Luca è risultato negativo al test, per cui la malattia di Huntington in lui non si manifesterà mai ma, con voce rotta dall’emozione, ricorda di essersi chiesto per quali imperscrutabili motivi a lui non sia toccata la sorte della madre, e di essersi sentito chiamato a rendersi disponibile nei confronti della sua famiglia: infatti, coloro che si prendono cura di una persona affetta da Huntington lo fanno in tutti gli ambiti della quotidianità, dal semplice gesto di indossare una maglia, sino al sostegno in tutte quelle piccoli commissioni di cui c’è bisogno giornalmente. 

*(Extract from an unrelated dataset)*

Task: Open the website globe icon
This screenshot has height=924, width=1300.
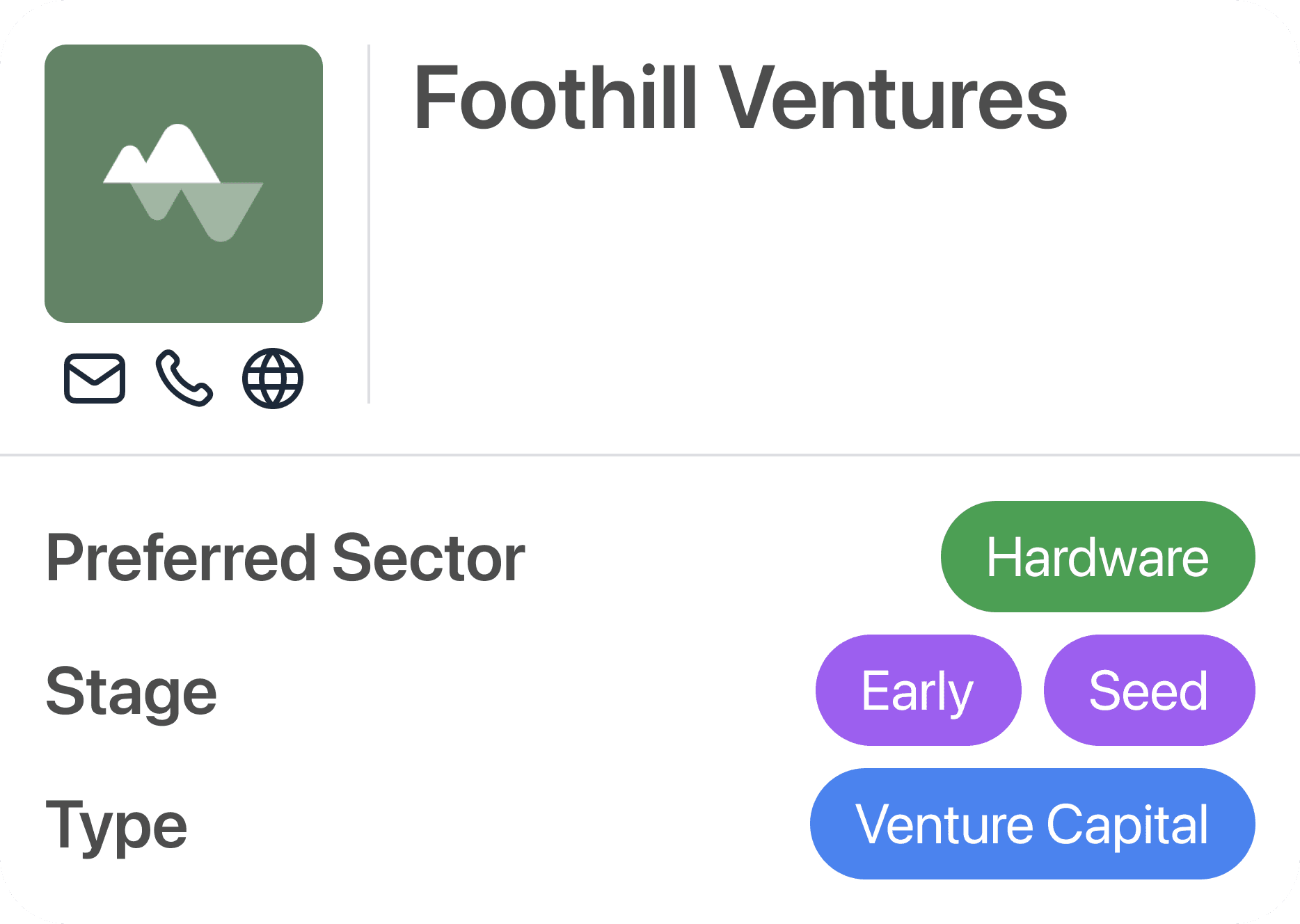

La malattia di Huntington erode le facoltà cognitive e intellettive di una persona e, pertanto, deve esser presa in carico nell’ottica di un percorso multidisciplinare”, precisa Luca che è presto venuto in contatto con il mondo dell’associazionismo, all’interno del quale i pazienti e i loro famigliari trovano spazi condivisi nei quali sentirsi meno isolati nel combattere la malattia. “Pur con qualche difficoltà, riesco a conciliare la vita lavorativa con le ore di supporto diretto a mia madre, accompagnandola alle sedute terapeutiche e restandole accanto nel corso delle visite mediche di controllo”. Purtroppo, la diffusione del virus SARS-CoV-2 ha reso più ostico, per molti pazienti, il percorso terapeutico, generando lacune difficili da colmare proprio nel momento in cui il fattore cruciale è la continuità assistenziale. “I primi mesi della pandemia sono stati particolarmente duri poiché è venuta meno la disponibilità di strutture e personale sanitario in grado di garantire una certa continuità nelle visite di controllo e nell’erogazione delle terapie”, specifica Luca. “Si è creata una distanza tra la struttura sanitaria e i pazienti come mia mamma, la quale faceva soprattutto sedute di fisioterapia e terapia occupazionale”.

Tuttavia, Luca non si è dato per vinto e ha sfruttato i vantaggi della tecnologia, cercando su internet tutto quello che poteva essergli utile per incrementare le competenze con cui portare alla madre la giusta assistenza e trovando così dei filmati sul canale YouTube della European Huntington Association che gli sono stati di grande aiuto. Ma per procedere davvero nella direzione dei pazienti con Huntington e delle loro famiglie è necessario spronare le istituzioni a ridurre l’impatto dei protocolli burocratici, garantendo servizi come la disponibilità di permessi lavorativi o l’assistenza domiciliare. “Quando abbiamo potuto attivare l’assistenza a domicilio è stato possibile riprendere con il programma di fisioterapia; per tale ragione, è fondamentale che il mondo delle associazioni, coloro che operano nel settore della divulgazione e le stesse strutture sanitarie cooperino per potenziare sempre più i servizi domiciliari al paziente”, conclude Luca, il quale, con il suo esempio, sta dimostrando che se la Huntington è una malattia che colpisce la famiglia, è compito dell’intera società contribuire a rendere migliore la quotidiana esistenza di pazienti e familiari.